Ruth Writes on Speakers with Audience Empathy
Here is a question for all educators working on Annie's Projects. When you are preparing for a program, where is your focus? Is it on
yourself and how you are going to appear before your audience, or are you looking past yourself and straight into educational needs your
audience may have? Educators who can become selfless and truly adapt to think like an Annie's participant thinks, will have unlocked the
key to what it means to be a part of Annie's Project. What does your audience think? It runs the full range from women afraid to open
their mouths for fear of being judged as stupid all the way to women who can see themselves as competent instructors. Regardless of the
knowledge level, each group of local participants is going to have a unique set of common concerns that good speakers will recognize.

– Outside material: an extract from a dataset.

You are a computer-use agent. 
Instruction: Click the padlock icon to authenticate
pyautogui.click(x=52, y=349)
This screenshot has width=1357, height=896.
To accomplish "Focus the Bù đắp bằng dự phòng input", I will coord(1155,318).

Annie's Project speakers can not just unload a full set of slides and handouts, without ever once stopping to see if there is any connection
between the topics and the concerns of the audience. Sometimes this happens, but in that case, the instructor has failed the participants
of Annie's Project. Good instructors understand women's style of learning. Great instructors can turn a program on a single question,
imparting experience, and sharing wisdom on subjects the women are eager to learn about.

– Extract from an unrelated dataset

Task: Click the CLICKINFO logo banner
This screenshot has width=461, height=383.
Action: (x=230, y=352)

Annie's Project works because of your ability, as class facilitators to find a group of instructors who are selfless, experienced and
show empathy for their audience in professional and uplifting ways. Instructors may worry how they will appear, but Annie's Project is
a program about farm women, not the instructor. With great leadership from Jennifer Hunter, Kentucky has become a shining example of
this philosophy. An Extension Professor, Lee Meyer, worked on a livestock marketing program and submitted it to me for my opinion. I
told Lee that it was a great program for another audience of 50 producers expecting to sit silently until the end of the program. He
understood what I had said to him, and revamped his topic for an Annie's Project audience. His program was basic with lots of interaction.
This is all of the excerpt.